**Verilen görev a:** Aşağıdaki kayıtlarda "Viewport: 1024px width, 800px" ifadesini içeren satırla açılıp "click(732, 119)" ifadesini içeren satırla kapanan kısmı, iki uç satır da dahil olmak üzere, aynen yeniden yazın.

**Metin bölümü:**
Prof. Dr. A. Ülkü Azrak
Bu yazının başlığını bir çok kimsenin kışkırtıcı bulacağını, hatta yadırgayacağını biliyorum. Fakat yazı okundukça bugün Türkiye’de laiklik ilkesinin ne ölçüde ciddiye alındığı konusunda doğan kuşkunun haklı nedenlere dayandığının anlaşılacağını zannediyorum.
Önce laikliğin Türkiye’de nasıl doğup geliştiğine kısaca bakmakta yarar görüyorum.. Özellikle Osmanlı devleti söz konusu olduğunda laikliğin ortaya çıktığı dönem sıkça tartışılmaktadır. Sözü uzatmadan şunu vurgulamak isterim ki, 1839’da başlayan Tanzimat döneminde önce hukuk alanında özellikle batı Avrupa’dan alınan çağdaş yasaların şeriat hükümlerinin uygulama alanının daraltması, Şeyhülislam’ın yetkilerinin kısıtlanması ve medrese eğitiminin yanında çağdaş eğitim kurumlarının (örneğin askeri okulların) kurulması ve benzeri yenileşme süreçlerinin ortaya çıkışı, bir çok yazar çizerin gözünde Osmanlıların laikleşme çabasının eseridir. Ama şunun da unutulmaması gerekir ki Osmanlı devletinde ruhanȋ liderlik olan halifelik ile padişahlık hükümdarın kişiliğinde birleşmiş bulunmaktaydı[1]. Ayrıca, ilk Osmanlı Anayasası olan 1876 Kanun-ı Esasisi’nin 11. maddesinde “devletin dininin din-i islam” olduğu öngörülmüştü. Bu hususlar Osmanlılarda genel olarak kabul edildiği anlamda bir laikliğin söz konusu olmadığını ortaya koymaktaydı. Unutulmaması gereken başka bir olgu da İslamlıkta din adamları (ruhban) sınıfı bulunmamakla birlikte ilmiye sınıfı siyasal ve sosyolojik açıdan ruhbanlaşma eğilimine sahipti ve bu eğilimini Osmanlı devletinin son günlerine kadar da sürdürmüştü.

**Verilen görev b:** Yukarıdaki laiklik yazısında "Prof. Dr. A." sözcüklerini içeren yerle başlayıp "dayandığının anlaşılacağını zannediyorum." sözcükleriyle biten bölümü hiç değiştirmeden yazıya geçirin.

**Kayıtlı veriler:**
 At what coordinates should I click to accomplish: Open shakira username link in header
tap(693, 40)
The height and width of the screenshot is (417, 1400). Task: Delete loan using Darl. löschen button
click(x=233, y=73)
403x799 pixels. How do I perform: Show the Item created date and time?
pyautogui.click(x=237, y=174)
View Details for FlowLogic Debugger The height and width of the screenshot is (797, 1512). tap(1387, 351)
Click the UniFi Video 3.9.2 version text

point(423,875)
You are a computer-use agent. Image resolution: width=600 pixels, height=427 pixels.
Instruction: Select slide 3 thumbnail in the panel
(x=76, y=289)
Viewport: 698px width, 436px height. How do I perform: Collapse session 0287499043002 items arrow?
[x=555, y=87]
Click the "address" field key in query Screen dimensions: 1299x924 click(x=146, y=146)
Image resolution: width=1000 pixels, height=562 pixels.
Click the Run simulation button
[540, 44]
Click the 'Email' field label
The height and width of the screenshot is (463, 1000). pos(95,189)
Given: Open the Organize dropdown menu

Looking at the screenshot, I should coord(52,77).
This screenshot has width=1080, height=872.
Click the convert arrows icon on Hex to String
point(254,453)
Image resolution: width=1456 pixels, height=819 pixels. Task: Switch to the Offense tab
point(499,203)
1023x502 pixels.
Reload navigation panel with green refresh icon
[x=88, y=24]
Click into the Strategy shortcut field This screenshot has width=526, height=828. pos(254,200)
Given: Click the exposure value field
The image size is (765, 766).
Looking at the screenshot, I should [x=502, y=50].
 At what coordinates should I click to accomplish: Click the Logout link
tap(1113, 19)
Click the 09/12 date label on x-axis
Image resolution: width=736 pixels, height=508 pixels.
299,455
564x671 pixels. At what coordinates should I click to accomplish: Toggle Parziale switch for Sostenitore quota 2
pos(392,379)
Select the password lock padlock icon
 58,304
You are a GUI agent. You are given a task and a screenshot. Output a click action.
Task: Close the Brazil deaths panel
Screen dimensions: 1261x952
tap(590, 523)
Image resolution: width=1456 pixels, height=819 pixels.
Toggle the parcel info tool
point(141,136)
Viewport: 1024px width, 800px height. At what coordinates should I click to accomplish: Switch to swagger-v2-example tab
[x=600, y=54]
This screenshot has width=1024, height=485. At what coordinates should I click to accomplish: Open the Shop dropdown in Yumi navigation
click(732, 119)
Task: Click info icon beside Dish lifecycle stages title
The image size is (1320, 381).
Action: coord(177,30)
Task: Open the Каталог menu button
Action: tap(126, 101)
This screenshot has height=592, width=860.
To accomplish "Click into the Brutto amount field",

**Sonuç a:**
Viewport: 1024px width, 800px height. At what coordinates should I click to accomplish: Switch to swagger-v2-example tab
[x=600, y=54]
This screenshot has width=1024, height=485. At what coordinates should I click to accomplish: Open the Shop dropdown in Yumi navigation
click(732, 119)

**Sonuç b:**
Prof. Dr. A. Ülkü Azrak
Bu yazının başlığını bir çok kimsenin kışkırtıcı bulacağını, hatta yadırgayacağını biliyorum. Fakat yazı okundukça bugün Türkiye’de laiklik ilkesinin ne ölçüde ciddiye alındığı konusunda doğan kuşkunun haklı nedenlere dayandığının anlaşılacağını zannediyorum.